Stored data
'''

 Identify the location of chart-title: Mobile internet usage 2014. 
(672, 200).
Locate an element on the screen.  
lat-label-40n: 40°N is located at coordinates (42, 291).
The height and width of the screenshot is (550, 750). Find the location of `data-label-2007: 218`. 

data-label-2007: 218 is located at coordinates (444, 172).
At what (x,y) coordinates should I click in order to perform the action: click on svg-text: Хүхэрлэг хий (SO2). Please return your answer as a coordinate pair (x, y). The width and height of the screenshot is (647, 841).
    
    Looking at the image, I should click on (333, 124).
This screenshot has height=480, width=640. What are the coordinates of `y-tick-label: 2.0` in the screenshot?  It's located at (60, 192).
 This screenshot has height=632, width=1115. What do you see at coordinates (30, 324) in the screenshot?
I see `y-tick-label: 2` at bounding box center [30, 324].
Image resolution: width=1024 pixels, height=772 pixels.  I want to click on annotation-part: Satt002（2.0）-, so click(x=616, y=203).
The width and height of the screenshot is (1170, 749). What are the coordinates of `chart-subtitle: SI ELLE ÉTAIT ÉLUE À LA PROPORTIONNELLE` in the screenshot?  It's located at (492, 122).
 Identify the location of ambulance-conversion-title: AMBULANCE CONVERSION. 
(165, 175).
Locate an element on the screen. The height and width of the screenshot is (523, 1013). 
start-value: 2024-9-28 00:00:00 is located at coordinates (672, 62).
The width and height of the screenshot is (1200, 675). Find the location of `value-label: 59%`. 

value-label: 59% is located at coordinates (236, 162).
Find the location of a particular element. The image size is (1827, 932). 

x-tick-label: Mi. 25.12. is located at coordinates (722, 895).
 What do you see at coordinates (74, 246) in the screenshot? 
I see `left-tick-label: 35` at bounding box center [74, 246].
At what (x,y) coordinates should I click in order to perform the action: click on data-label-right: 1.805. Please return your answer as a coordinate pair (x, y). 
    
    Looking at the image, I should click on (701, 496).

'''

Reproduce the listing above line for line, without changing anything.

 Identify the location of chart-title: Mobile internet usage 2014. 
(672, 200).
Locate an element on the screen.  
lat-label-40n: 40°N is located at coordinates (42, 291).
The height and width of the screenshot is (550, 750). Find the location of `data-label-2007: 218`. 

data-label-2007: 218 is located at coordinates (444, 172).
At what (x,y) coordinates should I click in order to perform the action: click on svg-text: Хүхэрлэг хий (SO2). Please return your answer as a coordinate pair (x, y). The width and height of the screenshot is (647, 841).
    
    Looking at the image, I should click on (333, 124).
This screenshot has height=480, width=640. What are the coordinates of `y-tick-label: 2.0` in the screenshot?  It's located at (60, 192).
 This screenshot has height=632, width=1115. What do you see at coordinates (30, 324) in the screenshot?
I see `y-tick-label: 2` at bounding box center [30, 324].
Image resolution: width=1024 pixels, height=772 pixels.  I want to click on annotation-part: Satt002（2.0）-, so click(x=616, y=203).
The width and height of the screenshot is (1170, 749). What are the coordinates of `chart-subtitle: SI ELLE ÉTAIT ÉLUE À LA PROPORTIONNELLE` in the screenshot?  It's located at (492, 122).
 Identify the location of ambulance-conversion-title: AMBULANCE CONVERSION. 
(165, 175).
Locate an element on the screen. The height and width of the screenshot is (523, 1013). 
start-value: 2024-9-28 00:00:00 is located at coordinates (672, 62).
The width and height of the screenshot is (1200, 675). Find the location of `value-label: 59%`. 

value-label: 59% is located at coordinates (236, 162).
Find the location of a particular element. The image size is (1827, 932). 

x-tick-label: Mi. 25.12. is located at coordinates (722, 895).
 What do you see at coordinates (74, 246) in the screenshot? 
I see `left-tick-label: 35` at bounding box center [74, 246].
At what (x,y) coordinates should I click in order to perform the action: click on data-label-right: 1.805. Please return your answer as a coordinate pair (x, y). 
    
    Looking at the image, I should click on (701, 496).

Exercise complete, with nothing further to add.